Columbus knew the dangers of the Muslim tax man

October 11, 2010

Time for a short Columbus Day history lesson. 

Christian Constantinople fell to the Muslim Ottoman Empire in 1453.  The Ottomans had also gained control of the vital Silk Road to the Far East.  What did this mean for Christian Europe and the soon-to-be discovered Americas?  Prof. Cynthia Smith of the University of Hawaii describes it very well:

There is one final consequence of Ottoman expansion and control, perhaps the most important from the perspective of world history. The Ottoman Empire, by the end of the 15th century, controlled the Near East and Eastern Mediterranean region. This meant control of the land routes linking the Silk Road connections between Asia and the Mediterranean. Control of East/West trading connections enabled Ottoman leaders to levy taxes on all goods moving East and West through their territory. Thus, strategic control resulted in staggering wealth for the Ottoman Empire – wealth they enjoyed for centuries.
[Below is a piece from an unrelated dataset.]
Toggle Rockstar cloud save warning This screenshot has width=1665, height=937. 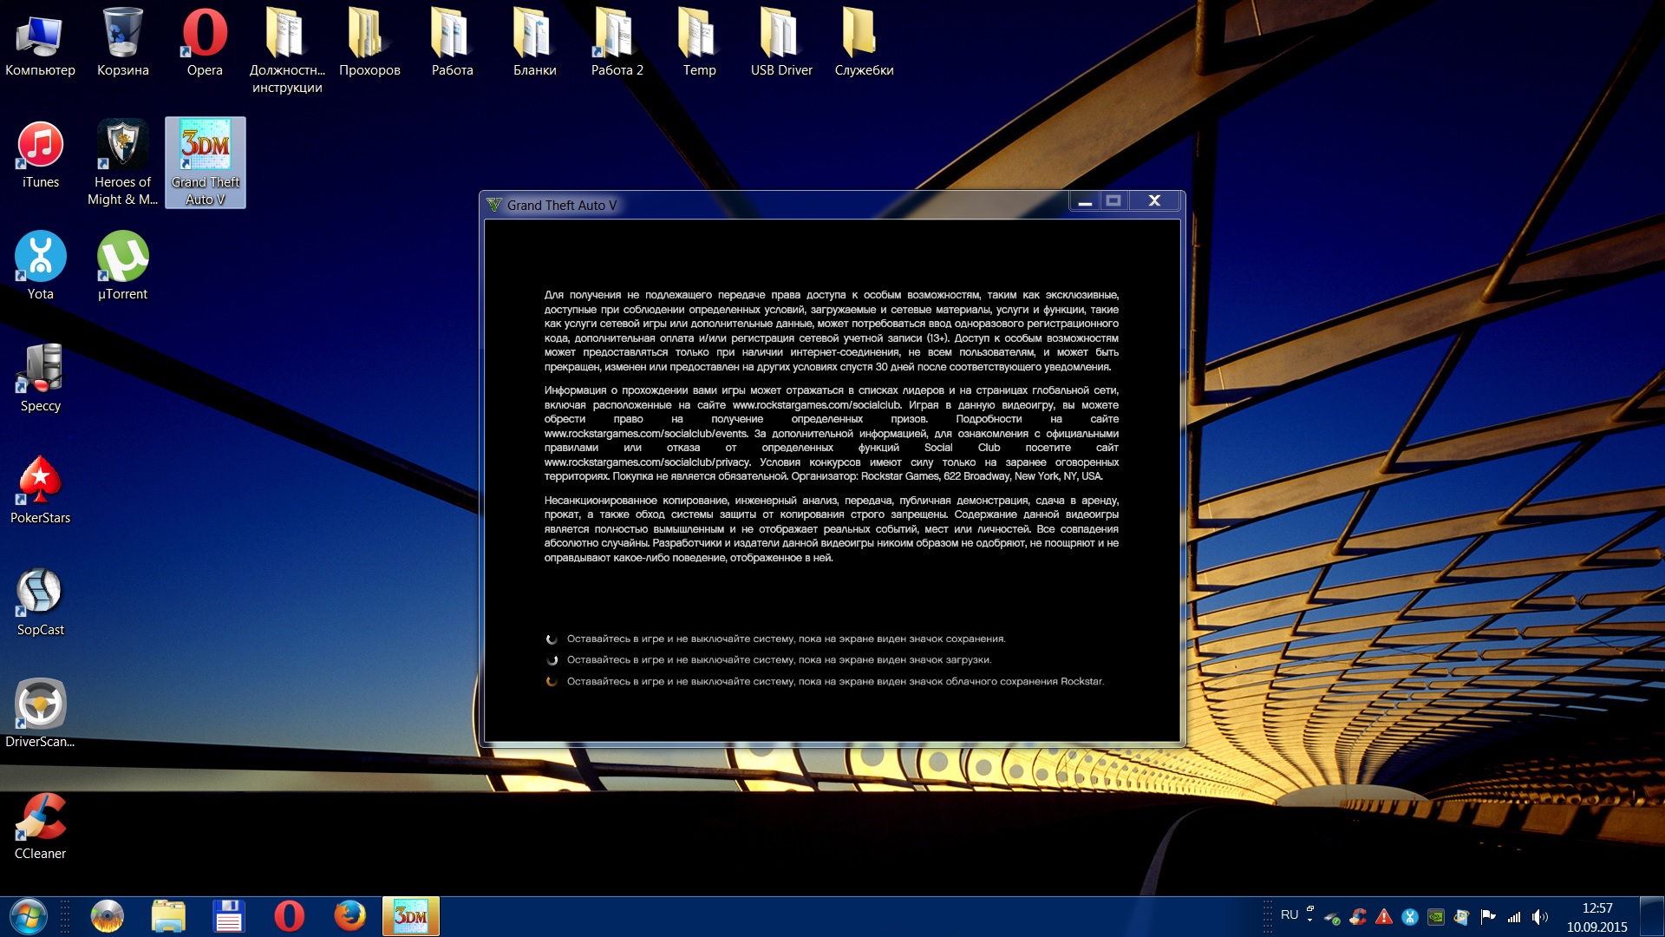[x=552, y=679]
This control was, not surprisingly, a source of growing resentment on the part of the Europeans, especially after the 14th century, as commerce and trade became increasingly important to Europeans.  European merchants and leaders resented the loss of revenue due to heavy taxes, and European consumers of Asian goods resented the high prices. There was also religious strain felt by Christians who had to follow Muslim laws and policies to maintain their trading connections with the East. This resentment of what some Europeans called the “stranglehold” of the Ottoman Empire on international trade was a primary reason why political leaders, commercial interests, invested money in efforts to find sea routes to the markets and goods of the East – launching the epic changes brought about by European exploration and expansion in the late 1400’s and 1500’s.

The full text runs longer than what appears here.